I too would like to see a puppy biting you.


----------



## glowingtoadfly (Feb 28, 2014)

How is Crank?


----------



## Baillif (Jun 26, 2013)

He's doing great. We are on the road back from Lisa Gellers field in MN. It was his first road training trip and his first real bitework experience. I have video i need to upload first but we are now going to OBX to play at the beach.


----------



## ZoeD1217 (Feb 7, 2014)

Congrats on the new guy  he sure is cute! !


----------



## VALIUM (Nov 15, 2007)

He is super cute !!! No wonder he will be a look maker soon )


----------



## ChouMaKen (Apr 28, 2014)

Congrats on the great pup and I hope you don't mind a question 

I often read about the importance of bit inhibition so that dog don't bite you as described in your thread however this same bite is required / needed for bite work if I'm not wrong (am I right?) 

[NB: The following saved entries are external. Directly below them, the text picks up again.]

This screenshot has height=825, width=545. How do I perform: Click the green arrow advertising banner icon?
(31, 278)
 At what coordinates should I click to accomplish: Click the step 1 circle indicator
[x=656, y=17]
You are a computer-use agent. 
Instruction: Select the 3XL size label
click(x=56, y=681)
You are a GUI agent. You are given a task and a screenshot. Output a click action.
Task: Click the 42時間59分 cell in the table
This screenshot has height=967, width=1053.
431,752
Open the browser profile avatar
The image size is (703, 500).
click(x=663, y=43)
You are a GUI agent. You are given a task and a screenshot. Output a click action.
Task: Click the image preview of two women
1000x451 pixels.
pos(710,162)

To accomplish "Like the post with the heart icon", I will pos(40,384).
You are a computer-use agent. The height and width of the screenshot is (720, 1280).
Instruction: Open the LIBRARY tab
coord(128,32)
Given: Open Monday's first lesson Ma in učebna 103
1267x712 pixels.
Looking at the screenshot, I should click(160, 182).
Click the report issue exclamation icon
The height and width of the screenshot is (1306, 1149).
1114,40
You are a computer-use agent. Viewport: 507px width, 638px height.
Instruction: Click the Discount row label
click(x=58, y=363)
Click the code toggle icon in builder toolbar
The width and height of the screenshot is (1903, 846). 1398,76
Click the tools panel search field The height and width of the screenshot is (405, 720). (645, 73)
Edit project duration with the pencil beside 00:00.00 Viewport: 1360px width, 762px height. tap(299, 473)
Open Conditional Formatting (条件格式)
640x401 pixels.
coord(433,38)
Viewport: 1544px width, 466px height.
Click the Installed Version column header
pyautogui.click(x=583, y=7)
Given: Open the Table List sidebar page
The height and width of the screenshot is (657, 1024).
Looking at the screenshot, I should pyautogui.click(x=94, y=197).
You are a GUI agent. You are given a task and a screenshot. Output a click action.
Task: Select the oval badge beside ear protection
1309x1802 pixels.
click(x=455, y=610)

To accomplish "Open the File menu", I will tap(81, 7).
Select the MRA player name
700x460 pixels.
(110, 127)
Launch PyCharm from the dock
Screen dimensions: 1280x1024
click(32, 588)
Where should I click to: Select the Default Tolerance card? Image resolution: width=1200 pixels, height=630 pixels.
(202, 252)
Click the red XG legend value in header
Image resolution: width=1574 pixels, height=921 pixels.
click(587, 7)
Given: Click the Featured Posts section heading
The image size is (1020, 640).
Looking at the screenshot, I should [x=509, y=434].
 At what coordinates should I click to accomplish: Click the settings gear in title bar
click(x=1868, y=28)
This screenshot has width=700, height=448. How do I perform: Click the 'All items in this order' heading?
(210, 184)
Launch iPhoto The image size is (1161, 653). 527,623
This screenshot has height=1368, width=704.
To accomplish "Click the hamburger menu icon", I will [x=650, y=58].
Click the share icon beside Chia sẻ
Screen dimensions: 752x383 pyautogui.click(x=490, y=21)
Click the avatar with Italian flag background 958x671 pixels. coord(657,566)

How do you manage one (unwanted biting to your feet for example) while encouraging the other? (bite work) 

Thanks


----------



## Baillif (Jun 26, 2013)

There is a big difference between a dog or puppy biting on hands or feet or pant legs and going after an agitating decoy or helper with equipment on. Dogs are capable of discriminating the difference. The idea that correcting a dog for jumping on people or biting people will ruin their ability to do the work is a total myth. If you had a dog that refused to bite in a working environment because it was corrected outside of that then you shouldn't even bother wasting your time on a dog like that for any bite sport.


----------



## daisyrunner (Dec 5, 2013)

The cuteness in the youtube video is overwhelming!!! I cant take it!!
Best of luck with Crank! The leg/ankle biting story takes me back with my pup, although I am sure you have it worse...


----------



## Baillif (Jun 26, 2013)

https://www.youtube.com/watch?v=6HKY69xQsTg&feature=youtu.be

Recently took him to Rogue Ringsport in MN have been back for a few weeks but this is his first bitework at 11-12 weeks He's been developing in an amazing way. Probably my once in a lifetime dog. Real training hasn't started yet. He's been going on adventures with me. Traveling across the country. In a two-three week period hes been on a road trip to MN and back to the east coast to the outter banks of NC. He travels well in the crate, chills well, turns it on when its time to turn it on. I've trained a lot of dogs and I've never seen one this exceptional at that age.


----------



## brembo (Jun 30, 2009)

He's wicked coordinated for a puppy.

Is he super focused on you? Peppy wasn't happy if she didn't have access to me when I was around. A physical barrier separating us (fence or the like) was just a horrible time for her. I could do stuff and she wasn't underfoot, but she was in striking distance pretty much 24/7. Go outside the fenced area and she had a fit, and being a Mal, she would circumvent the fence to have access to me.


----------



## Ace GSD (May 30, 2014)

Baillif said:


> https://www.youtube.com/watch?v=6HKY69xQsTg&feature=youtu.be
> 
> Recently took him to Rogue Ringsport in MN have been back for a few weeks but this is his first bitework at 11-12 weeks He's been developing in an amazing way. Probably my once in a lifetime dog. Real training hasn't started yet. He's been going on adventures with me. Traveling across the country. In a two-three week period hes been on a road trip to MN and back to the east coast to the outter banks of NC. He travels well in the crate, chills well, turns it on when its time to turn it on. I've trained a lot of dogs and I've never seen one this exceptional at that age.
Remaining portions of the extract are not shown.